The Taliban have indicated a willingness to ensure Afghanistan doesn’t become a terrorist haven – the one “must have” for the U.S. in these negotiations. Regional expert Anatol Lieven says the Taliban understand how disastrous their support for Al Qaeda was. Perhaps that’s true – but are you really willing to take them at their word?
To be certain, the Trump administration needs to engage in patient contacts with Russia, China, Pakistan, and yes, Iran. Some or all of them will try to make sure the U.S. leaves in the most humiliating way possible. The U.S. should anticipate their gambits and counter by pointing out the need for joint action. As Robert Kaplan outlines here, as long as U.S. forces remain, they are in effect protecting everyone else from Afghan-based extremists. If and when the U.S. withdraws, it becomes at least as much the neighbors’ problem. Russia and China in particular are concerned about extremism spreading from Afghanistan into their territory. The U.S. doesn’t have to be on particularly good terms with either country. But a measured approach based on common interests rather than Trump’s current mood could result in a unified message the Taliban has to take seriously.
No one wants to see Afghanistan’s most vulnerable – women, in particular – fall back under the thumb of the Taliban. Many Afghan women are living under Taliban control, of course, and areas under government control are not exactly a bastion of women’s rights, either. But there has been progress in education, representation in government and other areas.
The responsible action would be to prepare for more Afghan refugees – women and others who were given new opportunities by the long U.S. presence in their country — if it’s clear the Taliban is going to dominate Afghanistan. Many, of course, won’t be able to leave. Some won’t want to. Even offering the possibility may be asking the impossible of Trump, and it won’t be popular with much of his base. But once again there is an echo here to the Vietnam era. Decades ago, much of the country opposed admitting so many “boat people.” It turned out OK.

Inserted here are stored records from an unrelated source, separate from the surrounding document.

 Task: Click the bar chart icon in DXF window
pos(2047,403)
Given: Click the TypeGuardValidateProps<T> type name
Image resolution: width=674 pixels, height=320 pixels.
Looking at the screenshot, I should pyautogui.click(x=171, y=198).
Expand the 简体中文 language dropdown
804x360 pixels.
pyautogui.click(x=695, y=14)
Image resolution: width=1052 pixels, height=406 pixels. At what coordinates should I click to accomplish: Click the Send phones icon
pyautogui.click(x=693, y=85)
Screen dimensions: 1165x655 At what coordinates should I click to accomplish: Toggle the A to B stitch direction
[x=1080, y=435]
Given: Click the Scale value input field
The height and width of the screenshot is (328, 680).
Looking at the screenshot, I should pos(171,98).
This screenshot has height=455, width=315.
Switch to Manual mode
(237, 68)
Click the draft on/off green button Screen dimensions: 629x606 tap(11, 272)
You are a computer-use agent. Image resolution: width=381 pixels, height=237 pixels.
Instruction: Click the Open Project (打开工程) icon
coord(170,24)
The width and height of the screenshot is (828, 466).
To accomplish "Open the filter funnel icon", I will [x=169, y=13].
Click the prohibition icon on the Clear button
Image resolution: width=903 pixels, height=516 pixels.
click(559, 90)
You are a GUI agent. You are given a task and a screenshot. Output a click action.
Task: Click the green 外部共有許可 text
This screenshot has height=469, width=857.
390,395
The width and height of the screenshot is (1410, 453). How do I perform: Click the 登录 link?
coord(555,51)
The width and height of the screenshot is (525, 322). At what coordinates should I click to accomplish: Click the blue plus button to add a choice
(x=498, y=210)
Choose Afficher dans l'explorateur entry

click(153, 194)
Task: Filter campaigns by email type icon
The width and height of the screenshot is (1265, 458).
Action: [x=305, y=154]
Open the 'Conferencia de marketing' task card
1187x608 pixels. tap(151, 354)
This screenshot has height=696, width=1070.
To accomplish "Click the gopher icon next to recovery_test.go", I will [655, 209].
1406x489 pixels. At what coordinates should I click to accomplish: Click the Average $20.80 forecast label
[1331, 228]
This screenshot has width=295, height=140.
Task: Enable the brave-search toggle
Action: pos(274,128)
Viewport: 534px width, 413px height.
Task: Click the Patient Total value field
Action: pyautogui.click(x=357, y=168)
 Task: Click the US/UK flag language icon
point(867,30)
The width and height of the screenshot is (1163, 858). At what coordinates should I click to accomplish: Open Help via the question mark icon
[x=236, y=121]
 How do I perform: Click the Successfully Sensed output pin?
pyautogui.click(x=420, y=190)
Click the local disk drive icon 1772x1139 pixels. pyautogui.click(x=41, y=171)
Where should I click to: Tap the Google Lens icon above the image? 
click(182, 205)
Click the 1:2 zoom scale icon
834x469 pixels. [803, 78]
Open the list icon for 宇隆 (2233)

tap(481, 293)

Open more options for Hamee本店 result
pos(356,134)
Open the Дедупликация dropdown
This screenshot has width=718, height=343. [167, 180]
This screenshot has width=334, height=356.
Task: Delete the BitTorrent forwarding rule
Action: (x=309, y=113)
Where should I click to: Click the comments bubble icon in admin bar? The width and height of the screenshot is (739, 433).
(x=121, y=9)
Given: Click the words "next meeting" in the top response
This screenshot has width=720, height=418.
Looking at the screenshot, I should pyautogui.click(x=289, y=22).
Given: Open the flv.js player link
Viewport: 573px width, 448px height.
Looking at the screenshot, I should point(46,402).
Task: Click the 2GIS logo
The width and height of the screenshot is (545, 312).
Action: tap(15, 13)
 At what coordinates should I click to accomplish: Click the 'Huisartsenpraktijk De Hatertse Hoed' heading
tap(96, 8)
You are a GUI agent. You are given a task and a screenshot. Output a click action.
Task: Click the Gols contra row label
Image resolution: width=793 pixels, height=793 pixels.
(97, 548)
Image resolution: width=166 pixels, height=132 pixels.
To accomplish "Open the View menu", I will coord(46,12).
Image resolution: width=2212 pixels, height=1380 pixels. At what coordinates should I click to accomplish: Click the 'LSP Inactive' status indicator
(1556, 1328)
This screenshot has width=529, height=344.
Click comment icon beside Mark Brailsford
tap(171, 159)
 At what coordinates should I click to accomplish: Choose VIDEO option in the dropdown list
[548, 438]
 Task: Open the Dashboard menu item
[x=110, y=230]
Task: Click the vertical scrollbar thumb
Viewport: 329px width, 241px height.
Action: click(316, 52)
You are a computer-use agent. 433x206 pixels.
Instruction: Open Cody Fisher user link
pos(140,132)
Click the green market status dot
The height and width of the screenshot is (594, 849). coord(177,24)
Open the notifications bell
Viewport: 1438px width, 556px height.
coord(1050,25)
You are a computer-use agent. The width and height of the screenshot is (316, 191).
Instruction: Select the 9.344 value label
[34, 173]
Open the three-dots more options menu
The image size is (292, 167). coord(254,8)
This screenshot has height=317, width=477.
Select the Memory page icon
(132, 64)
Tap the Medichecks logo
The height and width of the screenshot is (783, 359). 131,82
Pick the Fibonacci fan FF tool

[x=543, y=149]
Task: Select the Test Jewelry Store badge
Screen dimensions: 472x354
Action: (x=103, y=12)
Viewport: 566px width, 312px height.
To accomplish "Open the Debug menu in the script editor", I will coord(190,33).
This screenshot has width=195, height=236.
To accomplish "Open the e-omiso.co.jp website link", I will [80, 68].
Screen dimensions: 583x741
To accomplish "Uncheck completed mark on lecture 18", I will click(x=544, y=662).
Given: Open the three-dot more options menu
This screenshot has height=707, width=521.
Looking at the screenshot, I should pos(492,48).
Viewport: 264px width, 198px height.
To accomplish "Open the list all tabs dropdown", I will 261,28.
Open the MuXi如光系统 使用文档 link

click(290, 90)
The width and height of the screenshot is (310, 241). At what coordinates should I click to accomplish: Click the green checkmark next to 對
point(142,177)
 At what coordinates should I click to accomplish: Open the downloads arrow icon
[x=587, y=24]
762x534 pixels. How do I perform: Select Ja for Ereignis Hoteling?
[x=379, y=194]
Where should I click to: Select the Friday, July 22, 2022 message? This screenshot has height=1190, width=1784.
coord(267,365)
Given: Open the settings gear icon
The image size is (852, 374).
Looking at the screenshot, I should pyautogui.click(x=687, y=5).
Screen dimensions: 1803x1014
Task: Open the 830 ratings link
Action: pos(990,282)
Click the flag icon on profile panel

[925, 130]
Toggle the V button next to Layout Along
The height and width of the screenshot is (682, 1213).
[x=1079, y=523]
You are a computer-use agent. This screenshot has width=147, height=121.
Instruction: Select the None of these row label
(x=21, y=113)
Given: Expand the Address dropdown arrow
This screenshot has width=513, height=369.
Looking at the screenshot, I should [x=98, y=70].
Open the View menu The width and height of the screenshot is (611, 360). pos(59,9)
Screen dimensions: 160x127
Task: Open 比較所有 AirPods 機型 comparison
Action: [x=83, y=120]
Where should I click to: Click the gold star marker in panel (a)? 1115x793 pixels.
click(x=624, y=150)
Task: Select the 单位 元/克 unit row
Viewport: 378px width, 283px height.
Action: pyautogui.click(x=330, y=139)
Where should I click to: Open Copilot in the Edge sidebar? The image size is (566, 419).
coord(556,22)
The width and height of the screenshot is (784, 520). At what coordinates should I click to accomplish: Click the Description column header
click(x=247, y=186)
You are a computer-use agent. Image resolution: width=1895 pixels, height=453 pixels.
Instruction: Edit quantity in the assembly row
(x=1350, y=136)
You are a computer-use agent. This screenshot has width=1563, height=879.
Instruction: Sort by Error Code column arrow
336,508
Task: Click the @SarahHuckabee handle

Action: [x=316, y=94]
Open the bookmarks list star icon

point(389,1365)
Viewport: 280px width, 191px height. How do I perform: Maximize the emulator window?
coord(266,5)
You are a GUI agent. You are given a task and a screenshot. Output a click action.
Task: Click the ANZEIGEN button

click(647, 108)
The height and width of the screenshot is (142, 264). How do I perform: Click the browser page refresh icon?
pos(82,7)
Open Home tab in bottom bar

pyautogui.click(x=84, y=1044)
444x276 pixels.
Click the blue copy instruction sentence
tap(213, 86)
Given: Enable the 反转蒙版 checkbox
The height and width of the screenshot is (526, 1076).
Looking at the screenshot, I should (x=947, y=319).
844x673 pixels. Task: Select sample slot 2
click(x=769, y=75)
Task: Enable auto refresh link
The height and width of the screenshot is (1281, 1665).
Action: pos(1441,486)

There also is a practical consideration. A new surge of refugees from Afghanistan would head primarily toward European Union countries, Lieven points out, further destabilizing them at a point when the EU is wobbling. U.S. leadership could ease some of that pressure.
The military and foreign policy establishment fear a repeat of the demoralizing withdrawal from Vietnam. But at this point, the U.S. is not going to leave a stable government that has the upper hand against the Taliban. Mostly, it’s just going to leave. Exactly how it does, however, is important. It’s still possible to secure an important goal, and perhaps claim a bit of moral high ground.